Since America’s housing bubble popped in 2007, Canada’s house prices have risen an astounding 22 percent. That has to be the definition of insanity—piling into the very investment that made your neighbor and most important economic partner virtually collapse.
But perhaps the biggest sign of a Canadian housing bubble is debt! Rising debt is the gas that fuels all bubbles. The average debt burden of Canadian families stands at a remarkable 153 percent of disposable income—and growing. It was only 150 percent three months ago. Canadians are now one of the most indebted people in the developed world, and just about as indebted as Americans before their bubble burst.
Based on this measure, the Economist figures the Canadian market is overvalued by over 70 percent. Even U.S. bubble epicenter Los Vegas has only seen house prices fall by 60 percent.
Last month, Merrill Lynch called Canada’s housing market overvalued, oversupplied and driven by speculation.
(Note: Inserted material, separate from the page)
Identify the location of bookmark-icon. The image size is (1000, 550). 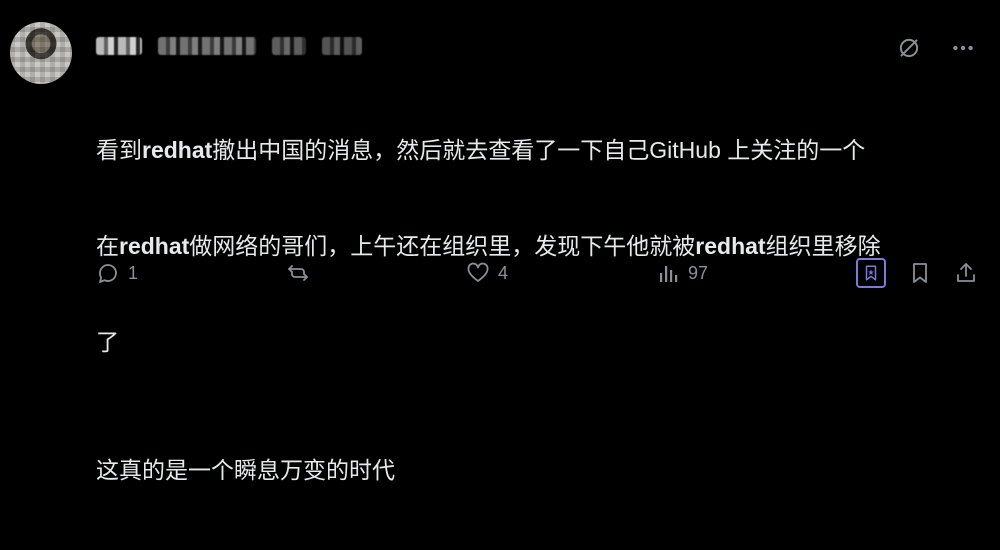
(871, 273).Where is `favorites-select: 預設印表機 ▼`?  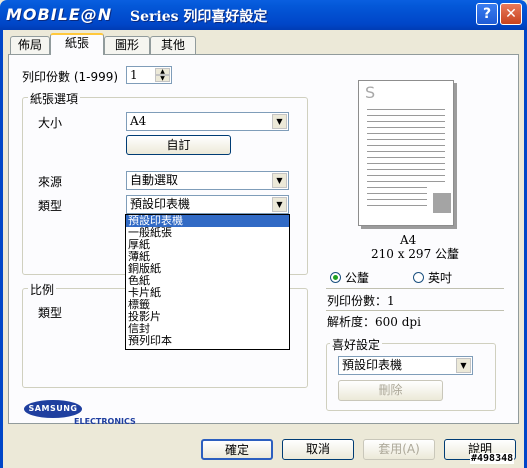
favorites-select: 預設印表機 ▼ is located at coordinates (406, 366).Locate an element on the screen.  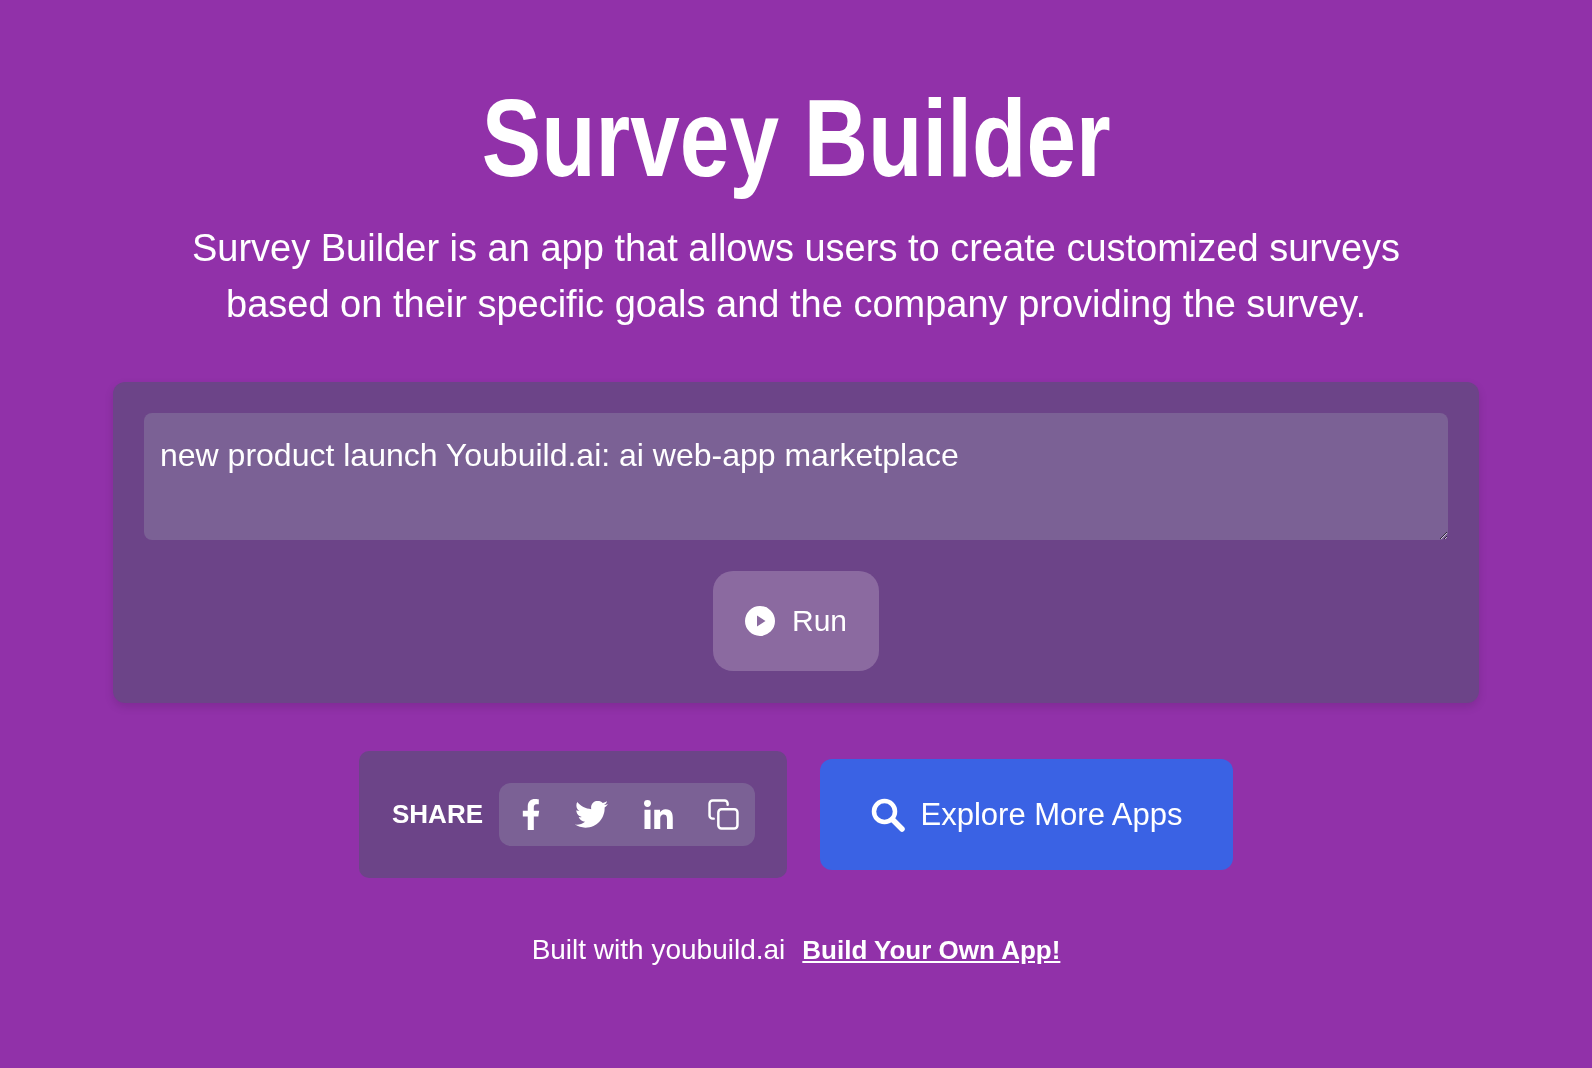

And in a report released last week, cibc argued that the people least likely to be able to afford new mortgages are the ones taking on new debt. One third of debtors hold about 75 percent of all personal debt. And who is this one third? According to cibc, it is boomers nearing retirement and those already burdened by high debt.
Canada’s bubble is getting close to bursting, and when it does, expect a massive economic implosion. Unemployment will soar, banks will fail or ask for bailouts, and the dollar will plunge in value. Millions of Canadians will be left paying a fixed mortgage on a rapidly depreciating asset that will destroy their financial lives.
Five years following the popping of America’s housing bubble, Canadians may be about to wish they had learned a lesson. Get your ear plugs ready.